Having concerts does not have to be enforced by imprisonment and prosecution. The host brings up a question now at around twenty minutes as to whether or not, bin Salman is doing this to placate the West. Okay. I'm not sure what he's gonna say, but I will tell you. The West absolutely supported strict Mad Khali Wahhabism.

Absolutely loves it. It keeps the population busy with checking the the the length of people's trousers, the length of people's beards, how much of the woman's face is showing, and they're completely depoliticized. There was no ideology Islamically in the Muslim world that was less political, that was more anti political than the Wahhabism that was enforced by Saudi Arabia for the last several decades, and America loved it. America has been supportive of Saudi Arabia for all these years and supportive of Wahhabism, supportive of Salafism because it was incredibly useful, for The United States. It was the basis for, sowing division in the Muslim world.

It was the basis for sowing extremism in the Muslim world. It was the basis for creating extremist militant radical groups in the Muslim world like ISIS, like Al Qaeda, Daesh, and so on. It was the basis for fueling militancy and jihadi ideology in Syria and elsewhere, all of which is useful for destabilization and disruption by The United States. They do not want to see Wahhabism, Salafism, this very strict anti political ideology, wane in Saudi Arabia. So if you think that, bin Salman is doing this to placate the West, it's the opposite.

This is the last thing that the West wants to see in Saudi Arabia.

No crown prince or king has ever said to an American official, we need to reign in Islam in Saudi Arabia.

Okay. First of all, he just he just gave the quote that bin Salman is supposed to have said to some American official, and then he mischaracterizes the quote. Bin Salman said, I need your support, I need your help, and I need time to counteract the radical extremist ideologies in Saudi Arabia. Now he is characterizing that as bin Salman saying, we need to reign in Islam in Saudi Arabia. It's not Islam.
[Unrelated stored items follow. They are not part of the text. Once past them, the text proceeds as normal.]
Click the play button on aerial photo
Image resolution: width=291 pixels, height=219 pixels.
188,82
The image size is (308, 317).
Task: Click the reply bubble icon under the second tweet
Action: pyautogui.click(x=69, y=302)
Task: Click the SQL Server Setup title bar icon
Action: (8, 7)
It's a very specific, dogmatic, intolerant, inflexible, rigid interpretation of Islam that bin Salman is trying to rein in. Now he is disingenuously, saying that it is Islam itself. That's not what's happening at all. If anything, bin Salman is trying to bring Saudi Arabia in line with the rest of the Muslim world with regards to their approach to Islam because Wahhabism, Salafism, this very, very strict form of Salafism, is completely out of step with the rest of the Ummah and is completely out of step with the history of Islamic scholarship and understanding of the religion. And this is what bin Salman was talking about, and now this guy is characterizing it as Islam itself.

Although he clearly is not a Salafi Wahhabi, he's if anything, he's Ihwani. He's he looks like Ihwani, he talks like Ihwani, he's clearly leaning towards Ihwani whether he is actually a member of the Ihwani or not, but he clearly leans in that direction. They don't believe that the Saudi previous version of Islam is the correct version of Islam. So don't don't now say that this very dogmatic and very specific Najdi interpretation of Islam by Mohammed bin Abdul Wahab is the interpretation of Islam. You don't even believe that yourself.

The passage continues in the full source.